After all the Benford's Law posts I've made, I read an interesting article by Alexandra Scacco and Bernd Beber in the Washington Post about analyzing the last two digits of election results.
Their thesis is that the last two digits should be random (i.e. equally likely) in genuine results, and would be non-random in faked results because people have biases about which numbers they come up with when thinking of 'random' numbers.
Scacco and Beber have an annotated version of the article available and their actual paper.
I thought this was pretty interesting I decided to run my own analysis on the 2001 UK General Election and the 2009 Iranian Presidential Election. Scacco and Beber used a smaller set of Iranian data (the first set that I used) and so I ran my reanalysis against the larger set from per-country returns.
Start with the UK. The following chart shows the expected distribution of last and second-to-last digits (i.e. a uniform distribution: all digits are equally likely) and the actual counts. A quick application of the chi-squared test shows that there's a good fit: we can't reject the hypothesis that the UK digits are uniformly distributed (i.e. random).
Now switch to Iran. Once again I show the exact same analysis of the vote counts across all candidates across the country. And once again the chi-squared test shows that these are random.
These two show random distribution. The chi-squared test confirms that (the actual values are 11.125 for the last digit and 4.875 for the second to last digit. With 9 degrees of freedom the critical cut off point is 16.92 and neither of these exceeds that so we cannot reject the hypothesis that the Iranian digits are uniformly distributed.
It's an intriguing idea that just by looking at the numbers it would be possible to detect election fraud, but it equally seems to me that you could cherry pick your data to come up with your viewpoint.

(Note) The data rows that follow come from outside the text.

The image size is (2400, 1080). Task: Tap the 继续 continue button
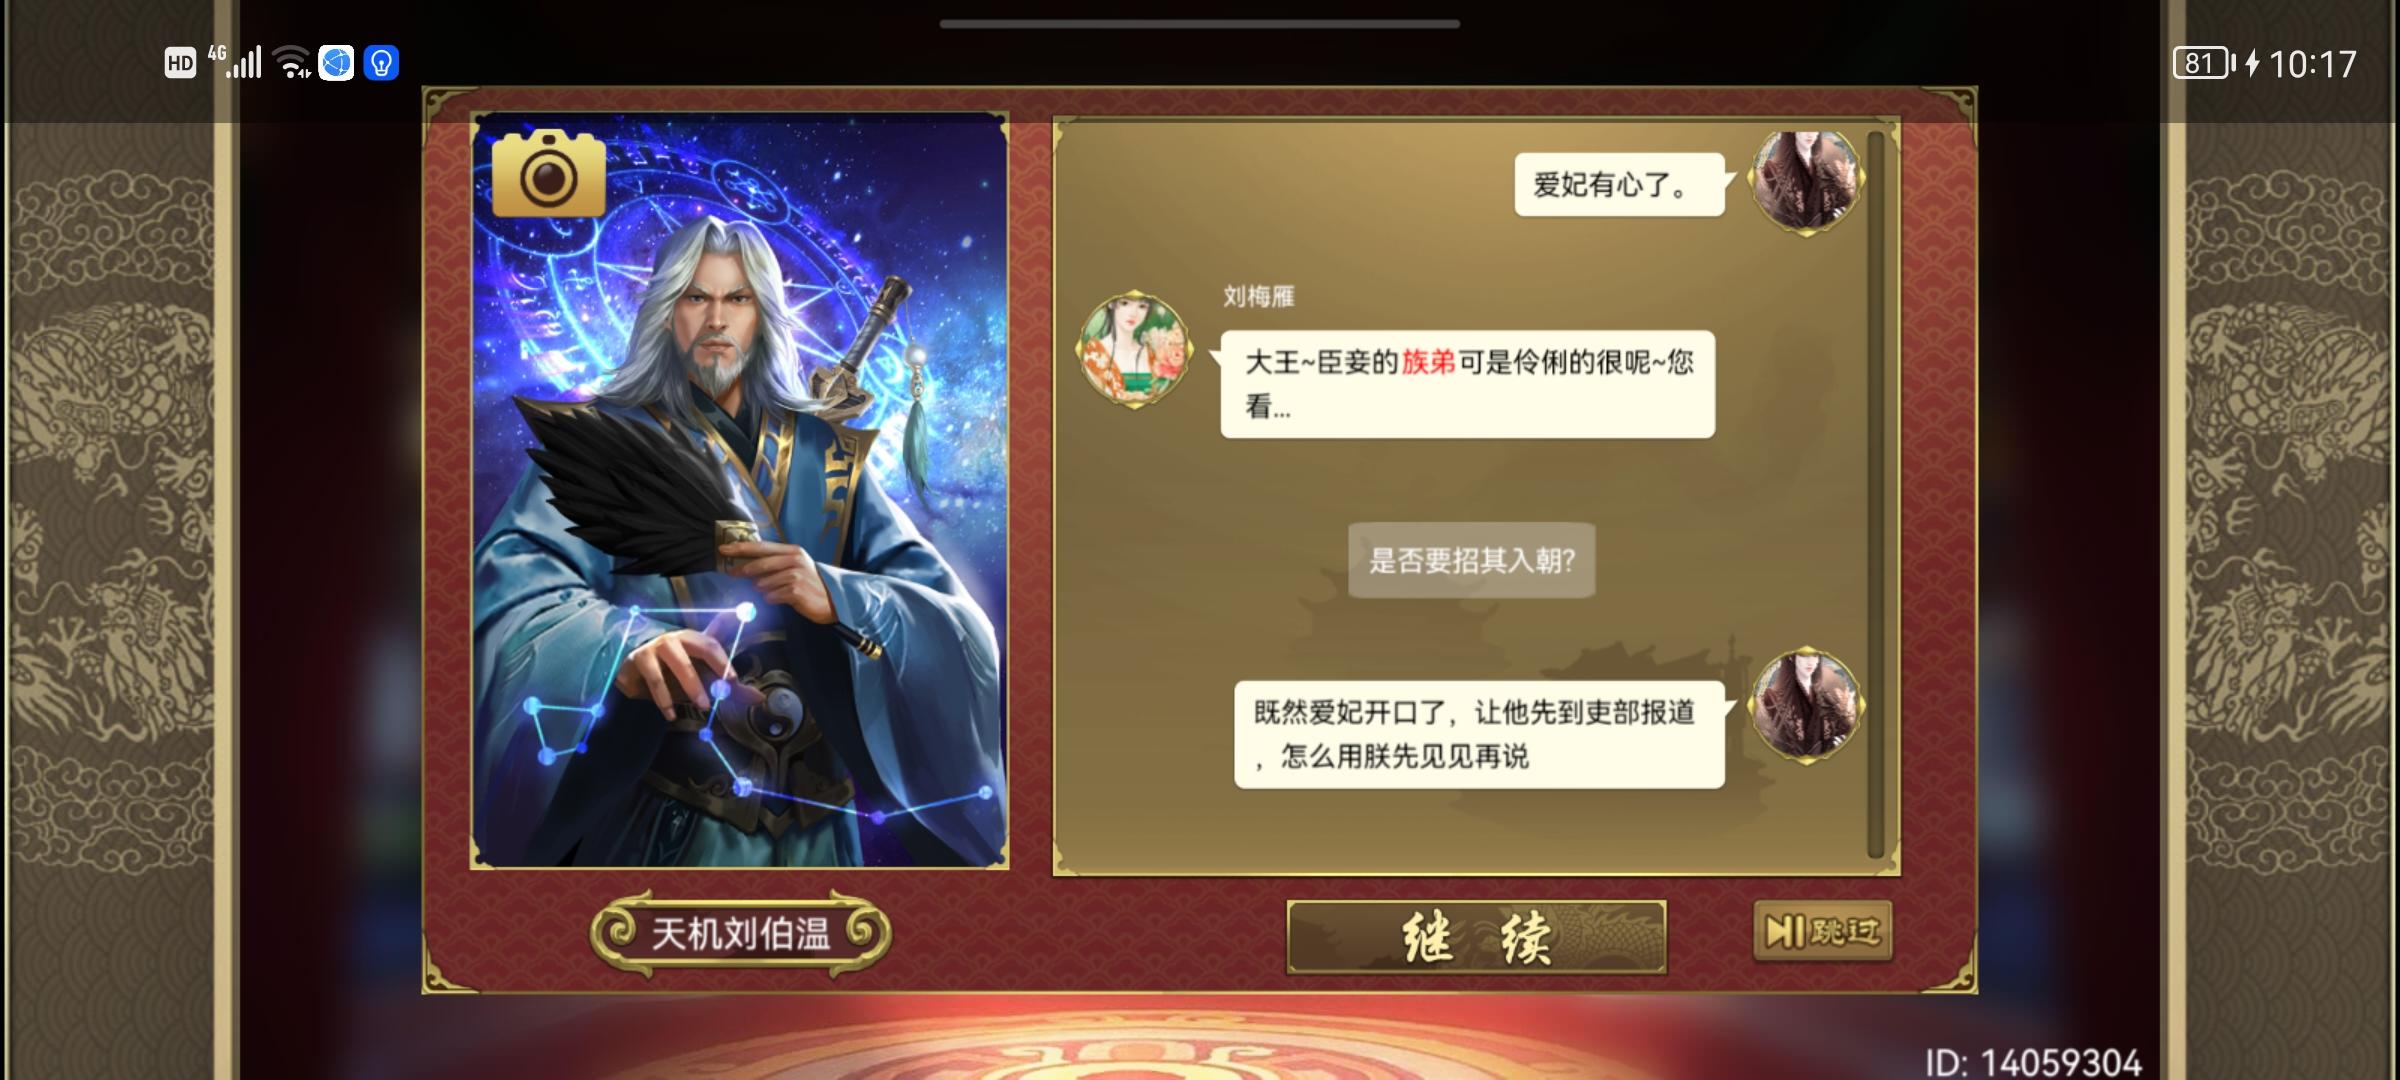click(x=1476, y=937)
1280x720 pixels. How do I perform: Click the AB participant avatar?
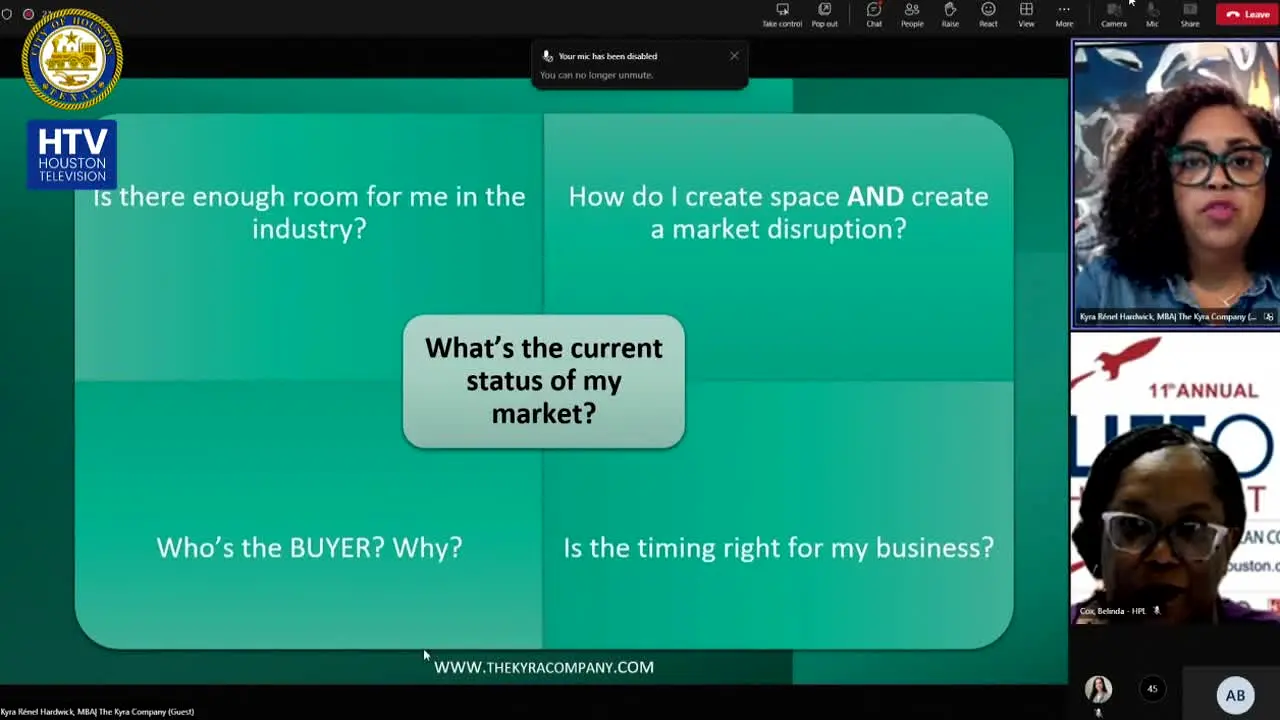coord(1236,695)
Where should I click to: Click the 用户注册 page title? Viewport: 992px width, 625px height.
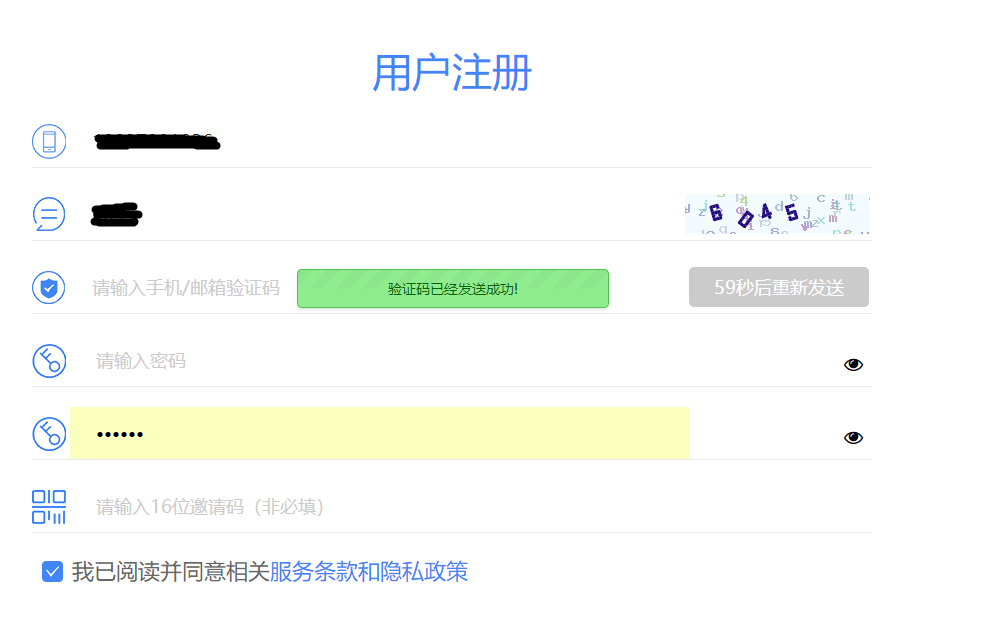(453, 74)
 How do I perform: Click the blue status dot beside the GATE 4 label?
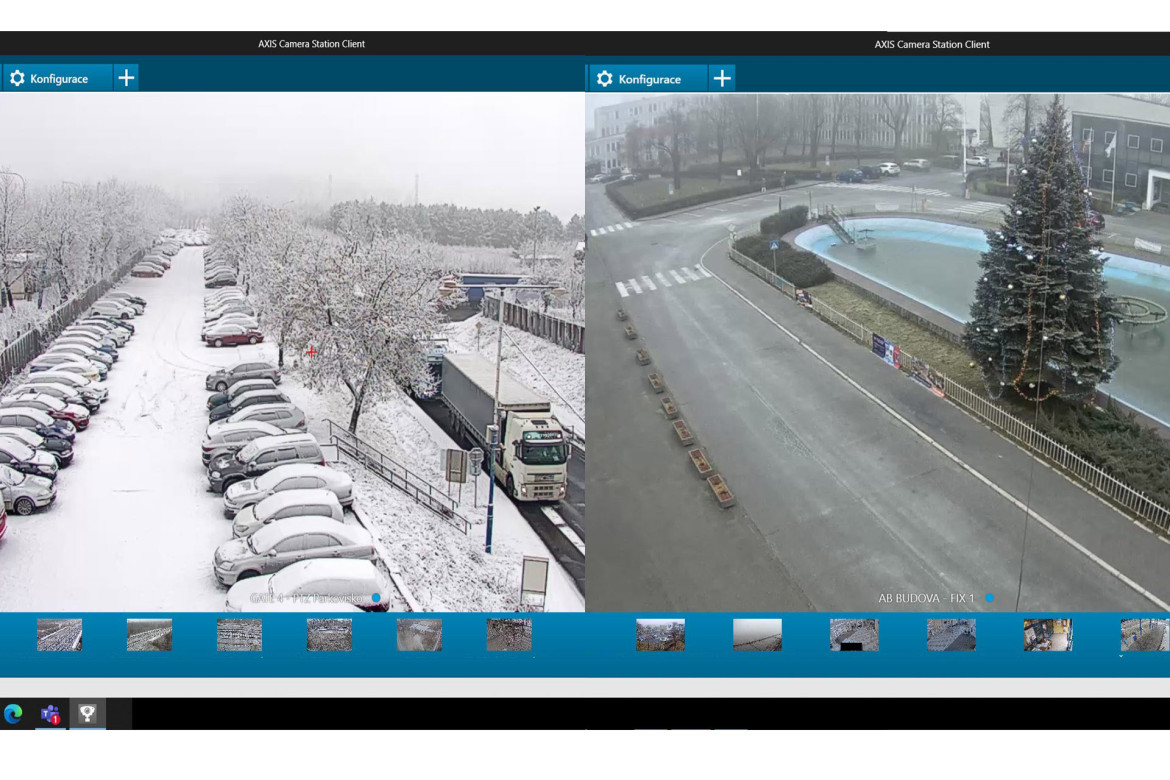(x=376, y=598)
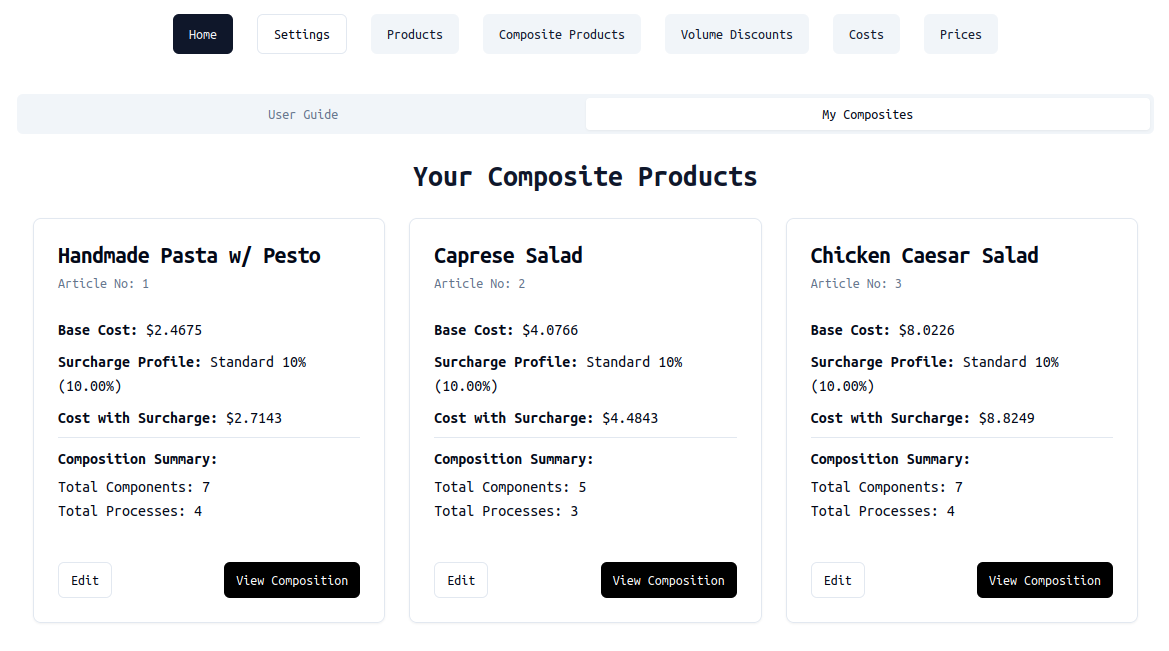Edit the Handmade Pasta w/ Pesto composite
This screenshot has height=651, width=1169.
(85, 580)
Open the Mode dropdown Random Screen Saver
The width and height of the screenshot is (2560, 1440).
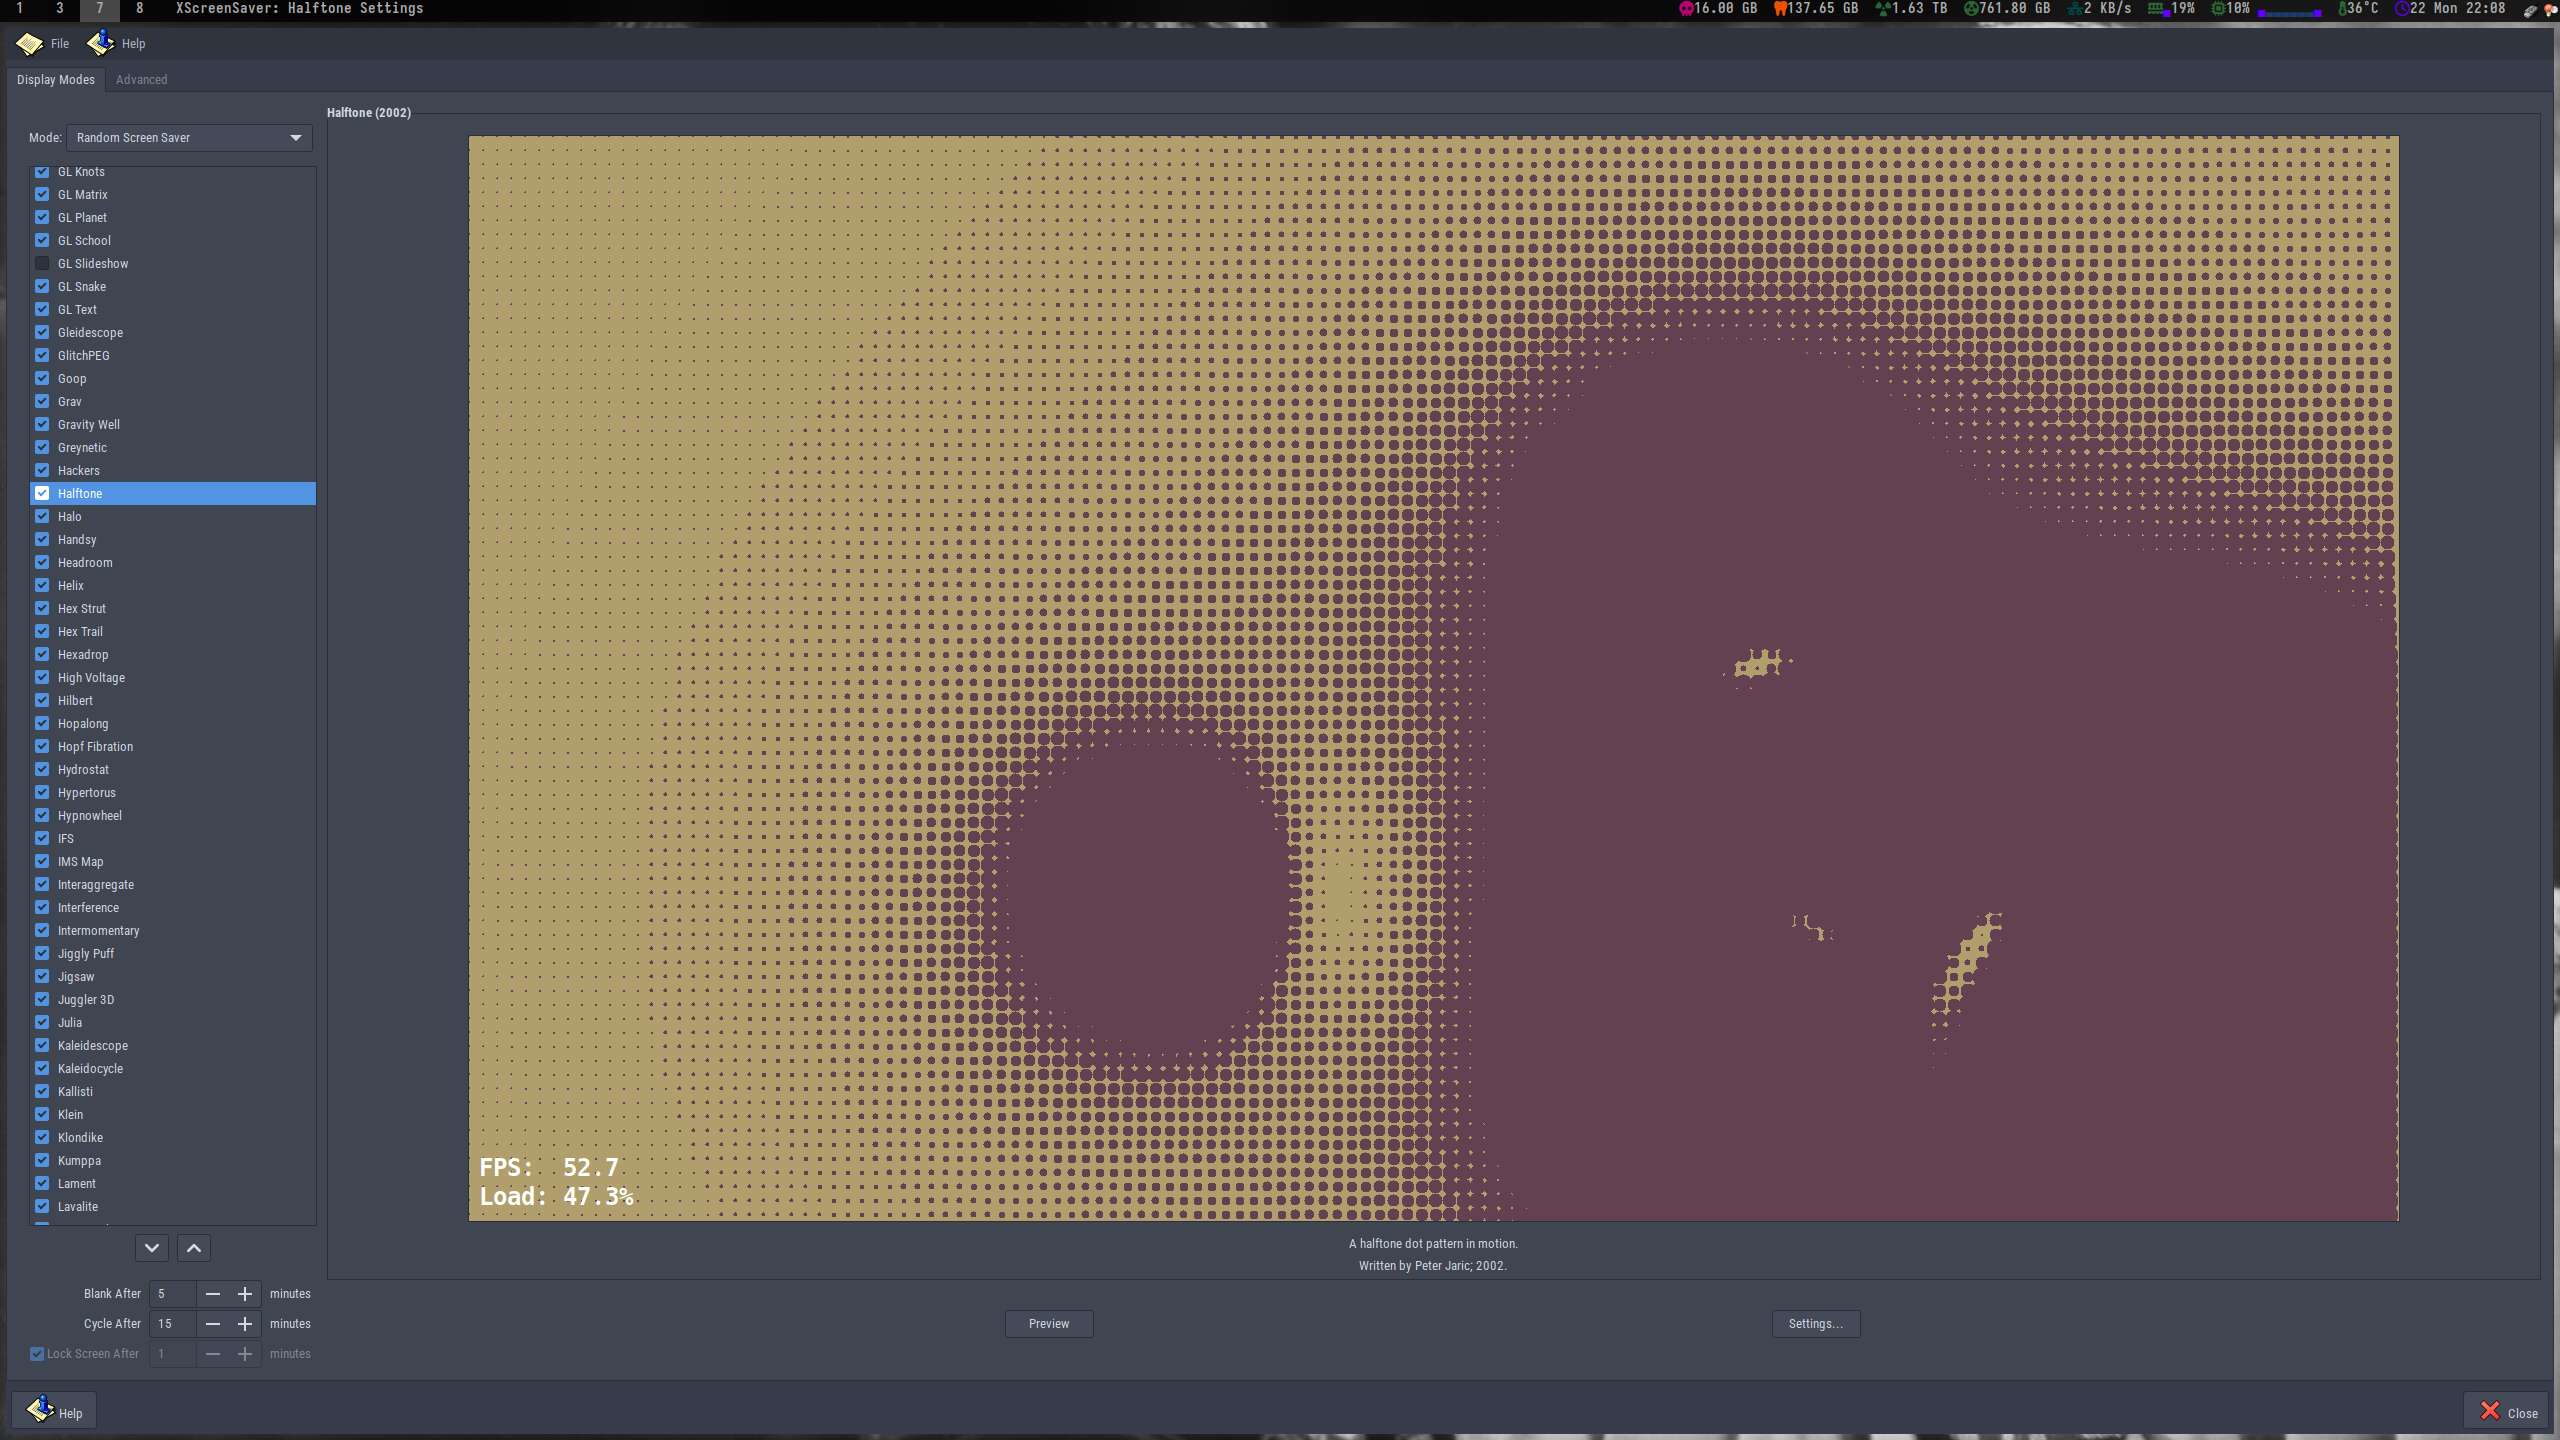[x=189, y=138]
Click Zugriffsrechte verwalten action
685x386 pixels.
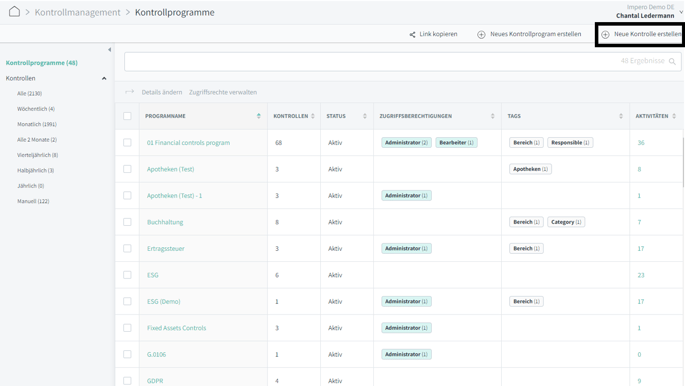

For example, in my analysis the UK election is not Benford's Law distributed but the Iranian one is. Which is fraudulent? Either, both, neither?
Also, my analysis shows that both the UK and the Iranian election have randomly distributed last digits. Are either fraudulent? Or neither?
I think what's needed is a large scale analysis of election results to see where and when different mathematical tests work. Otherwise the correct preconditions aren't established (e.g. in the UK election Benford's Law probably fails because of the redistribution of constituencies) and you can end up finding your favorite conclusion in the data.